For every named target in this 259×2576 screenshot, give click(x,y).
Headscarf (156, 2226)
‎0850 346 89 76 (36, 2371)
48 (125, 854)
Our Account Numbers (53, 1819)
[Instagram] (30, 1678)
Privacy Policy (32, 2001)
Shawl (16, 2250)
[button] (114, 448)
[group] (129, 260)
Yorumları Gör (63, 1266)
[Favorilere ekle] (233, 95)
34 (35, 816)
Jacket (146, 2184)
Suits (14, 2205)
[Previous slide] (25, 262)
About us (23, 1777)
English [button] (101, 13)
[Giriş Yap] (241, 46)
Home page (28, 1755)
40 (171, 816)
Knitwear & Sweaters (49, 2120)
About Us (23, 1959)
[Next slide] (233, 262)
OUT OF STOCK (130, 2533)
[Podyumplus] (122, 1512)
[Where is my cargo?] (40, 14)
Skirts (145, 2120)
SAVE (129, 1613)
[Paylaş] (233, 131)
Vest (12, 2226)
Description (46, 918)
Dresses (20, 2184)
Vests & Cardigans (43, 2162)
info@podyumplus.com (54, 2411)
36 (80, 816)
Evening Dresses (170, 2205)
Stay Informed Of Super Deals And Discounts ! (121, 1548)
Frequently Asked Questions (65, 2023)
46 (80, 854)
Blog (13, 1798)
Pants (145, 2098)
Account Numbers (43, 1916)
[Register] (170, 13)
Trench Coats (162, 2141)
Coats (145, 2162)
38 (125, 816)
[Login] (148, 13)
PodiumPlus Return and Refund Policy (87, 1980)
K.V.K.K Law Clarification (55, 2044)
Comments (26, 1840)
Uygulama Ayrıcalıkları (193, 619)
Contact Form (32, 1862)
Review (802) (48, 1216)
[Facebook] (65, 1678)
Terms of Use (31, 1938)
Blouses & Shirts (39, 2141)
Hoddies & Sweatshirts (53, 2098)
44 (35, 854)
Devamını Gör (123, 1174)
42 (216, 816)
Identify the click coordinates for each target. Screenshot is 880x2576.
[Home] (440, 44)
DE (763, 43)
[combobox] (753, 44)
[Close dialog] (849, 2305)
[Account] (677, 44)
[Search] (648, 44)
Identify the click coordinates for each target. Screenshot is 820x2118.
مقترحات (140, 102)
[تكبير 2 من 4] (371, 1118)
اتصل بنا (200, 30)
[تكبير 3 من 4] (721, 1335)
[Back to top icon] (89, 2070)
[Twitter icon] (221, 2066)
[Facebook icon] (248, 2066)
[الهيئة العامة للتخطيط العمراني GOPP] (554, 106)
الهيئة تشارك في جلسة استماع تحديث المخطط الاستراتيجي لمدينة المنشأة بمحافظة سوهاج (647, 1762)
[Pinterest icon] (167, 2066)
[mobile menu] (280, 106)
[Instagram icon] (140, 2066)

________________________________________

EXERCISE DESCRIPTION → Starting with the line that contains "Frequently Asked Questions (65, 2023)", print each line through the last one in the listing. Include both end lines and add nothing.

FINAL ANSWER →
Frequently Asked Questions (65, 2023)
46 (80, 854)
Blog (13, 1798)
Pants (145, 2098)
Account Numbers (43, 1916)
[Register] (170, 13)
Trench Coats (162, 2141)
Coats (145, 2162)
38 (125, 816)
[Login] (148, 13)
PodiumPlus Return and Refund Policy (87, 1980)
K.V.K.K Law Clarification (55, 2044)
Comments (26, 1840)
Uygulama Ayrıcalıkları (193, 619)
Contact Form (32, 1862)
Review (802) (48, 1216)
[Facebook] (65, 1678)
Terms of Use (31, 1938)
Blouses & Shirts (39, 2141)
Hoddies & Sweatshirts (53, 2098)
44 (35, 854)
Devamını Gör (123, 1174)
42 (216, 816)
Identify the click coordinates for each target. Screenshot is 880x2576.
[Home] (440, 44)
DE (763, 43)
[combobox] (753, 44)
[Close dialog] (849, 2305)
[Account] (677, 44)
[Search] (648, 44)
Identify the click coordinates for each target. Screenshot is 820x2118.
مقترحات (140, 102)
[تكبير 2 من 4] (371, 1118)
اتصل بنا (200, 30)
[تكبير 3 من 4] (721, 1335)
[Back to top icon] (89, 2070)
[Twitter icon] (221, 2066)
[Facebook icon] (248, 2066)
[الهيئة العامة للتخطيط العمراني GOPP] (554, 106)
الهيئة تشارك في جلسة استماع تحديث المخطط الاستراتيجي لمدينة المنشأة بمحافظة سوهاج (647, 1762)
[Pinterest icon] (167, 2066)
[mobile menu] (280, 106)
[Instagram icon] (140, 2066)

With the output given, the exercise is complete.